On Wednesday afternoon they spent 15 minutes of air time talking about how Kentucky football is not the third best team in the SEC. They talked about UK’s easier schedule, their predictable run-oriented offense with Will Levis and Chris Rodriguez and how UK is a blue collar team that has been winning at a phenomenal clip the last four years.
But that’s just it. They all said as good as Kentucky football has been — winning 10 games two of the last four years — the Cats seemed to be able to do it because of a softer schedule.
Tebow said that he would put Arkansas (9-4 last season), LSU (a 6-7 team that UK pounded in Lexington last season) and Texas A&M (8-4) ahead of the Cats in the pecking order of the SEC. Tebow also said that he would select Tennessee as a team that is “right there” with UK and probably more dangerous in big games than Kentucky.

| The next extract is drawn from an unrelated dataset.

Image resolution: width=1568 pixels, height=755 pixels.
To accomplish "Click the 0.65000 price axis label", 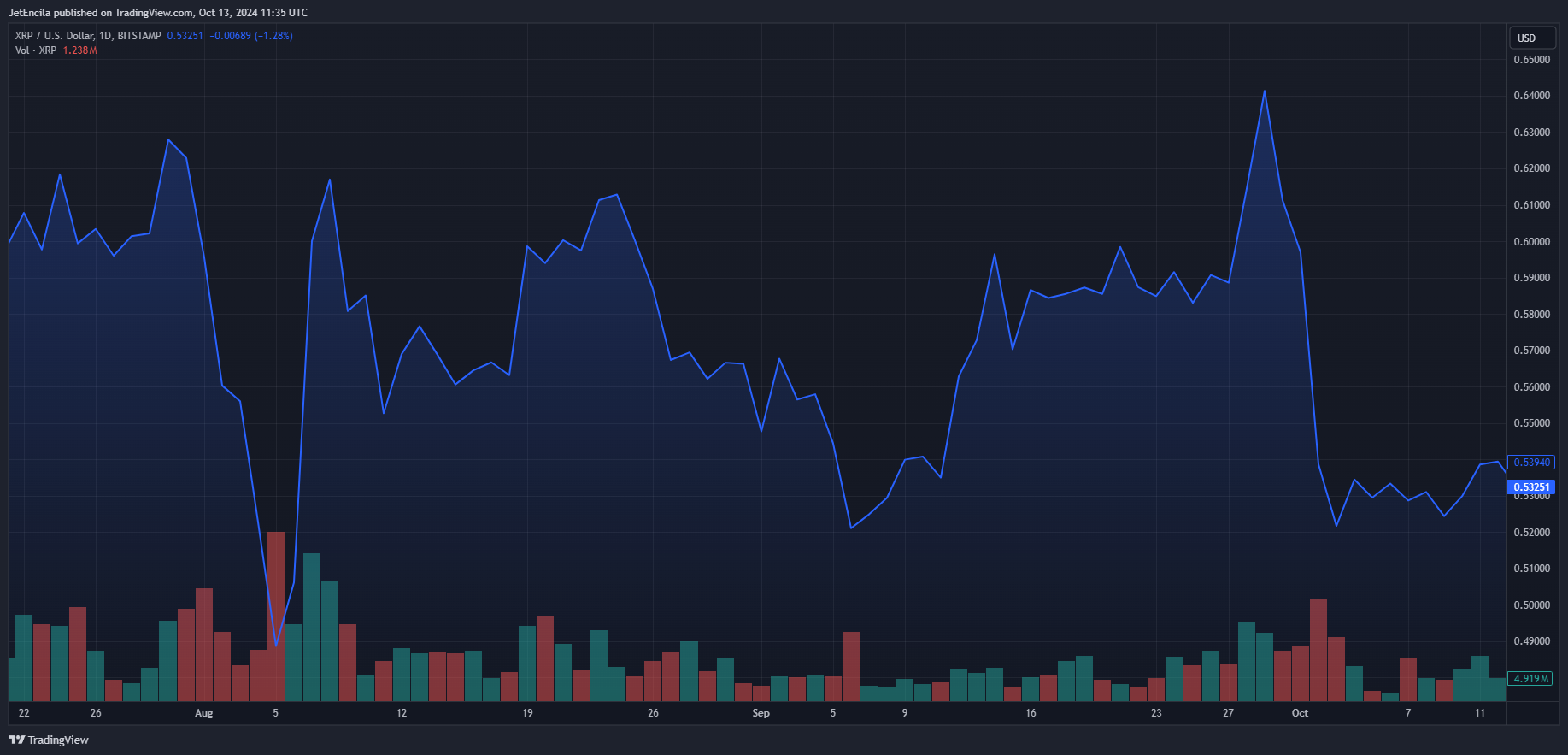I will click(1531, 60).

He said that Georgia would be more afraid to play Tennessee than it would UK.
All three former players dismissed Kentucky as a throwback football team that plays hard but probably has the softest schedule in the SEC.
Now, here is the most hypocritical part. The panel then turned their attention to SEC quarterbacks. Previously in their picks of the top five quarterbacks in the SEC neither Tim Tebow, former Florida quarterback, nor Jordan Rogers, former Vanderbilt quarterback, included Georgia National Championship winning quarterback Stetson Bennett in their top five of the SEC.
Greg McElroy, former Alabama quarterback, then went on to berate the “media” — which I assume would include Tebow and Rogers — because they discounted Bennett as a quarterback. He said once a person gets past the notion that Bennett was originally a walk-on at Georgia his game speaks for itself. McElroy said that Bennett wasn’t respected as a great quarterback because he didn’t always physically look the part but he did the things, at a high level, that it takes to win. He also said that even though other quarterbacks in the SEC have more physical tools Bennett should be considered one of the top quarterbacks in the SEC.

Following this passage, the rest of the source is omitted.